As I look over the list above, one thing stands out; many churches fail to measure up to the Biblical requirements of church whether online or offline. How many churches fail to make disciples, effectively share the Gospel, never really meet needs and don’t sincerely worship. Instead they’re performing a series of habitual activities that resemble worship but without any power?
If a congregation doesn’t include these six things, then it’s not a church. If it does, then who cares whether all the people meet in the same building or online.
How to Do Online Church
As Paul Alan Clifford says in the episode of Tech No Babel posted above, a dedicated pastor can help the online campus achieve the status of church. That’s not possible for some churches. Adding new staff for this group may not make sense financially. However, they could add the duties to someone already on staff. This only works if the person prioritizes the online members. Their needs can’t tumble to the bottom of the to-do list every day.

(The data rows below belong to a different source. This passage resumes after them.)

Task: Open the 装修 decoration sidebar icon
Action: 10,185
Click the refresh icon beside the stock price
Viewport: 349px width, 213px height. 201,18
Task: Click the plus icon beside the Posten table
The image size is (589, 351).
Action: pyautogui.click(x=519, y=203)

Getting a volunteer whose mature and needs some experience is a better solution for an online church pastor. Maybe a church has a person whose got the gifts and skills to become an effective pastor, but not the training or theological education. Here’s a great way to let them learn on the job as an apprentice of the church’s pastor. Serve as the online pastor and meet the needs of the online attendees by calling on the online members through digital means. Pray for them and even teach them through a YouTube channel or video chat.

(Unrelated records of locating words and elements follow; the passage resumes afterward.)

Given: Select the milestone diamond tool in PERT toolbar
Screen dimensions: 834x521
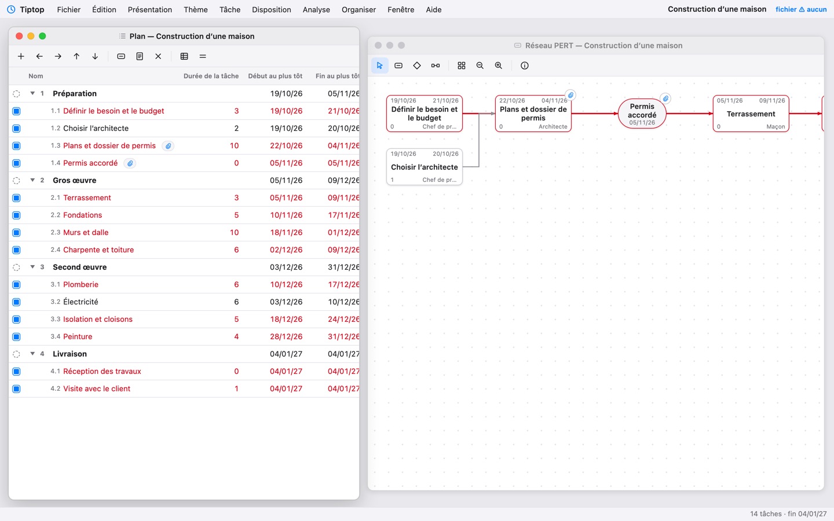Looking at the screenshot, I should point(417,65).
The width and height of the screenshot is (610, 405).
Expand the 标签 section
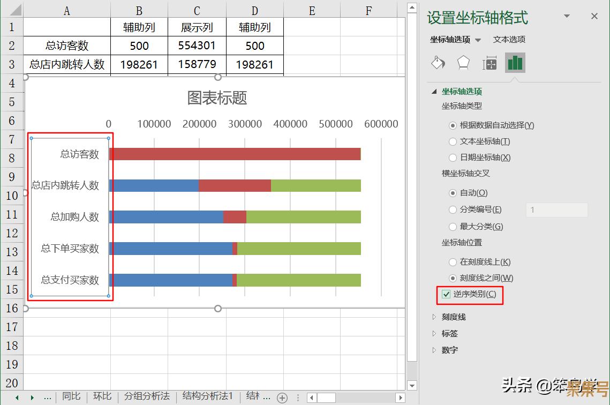449,334
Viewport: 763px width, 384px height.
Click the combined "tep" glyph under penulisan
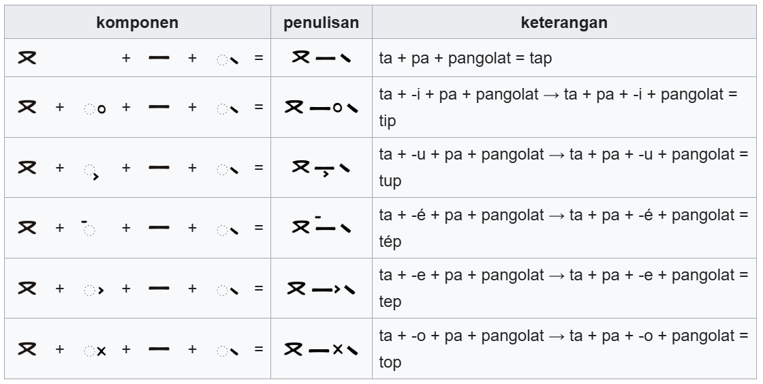(x=322, y=289)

Second, setup a way for these members to enjoy community. Use Google Hangouts or Skype. Find some way for them to get together regularly for online fellowship, prayer and even group Bible study online. If possible, schedule some in-person time for those living close to one another.
Finally, encourage them to minister to people’s online needs for the sake of the kingdom. Tech savvy members can volunteer to help people with tech needs. This is the digital version of raking leaves for a senior citizen. In the process they’re sharing the love of Christ in a tangible way. They can also share prayer needs in a private moderated online forum of some kind like a Facebook Group or a Google Community on Google+.
Who Should Attend Online Church
Despite all we’ve said, I don’t think its a good idea for a person to make an online church their exclusive church. People need a hug sometimes. So who should attend one of these online churches? Here’s a few. Add your own to comments below.
Shut-ins – train them to use the tools and even get them a computer or tablet to make it possible.
Temporary attendees – people away at college, in the hospital for an extended time, or shut-in temporarily make great candidates for an online campus.
Potential members – someone might want to get involved with a church, but they don’t want to commit yet. They could find the church’s website and get involved in a non-threatening way. This person may be extremely shy and threatened by interaction with people they don’t know.
Inmates – Paul had a great ministry to people in prison since he found himself in one a few times. A church could do the same digitally.
Sunday workers – many people work on Sundays and can’t attend our services. Get them involved online so they can still grow until their job changes.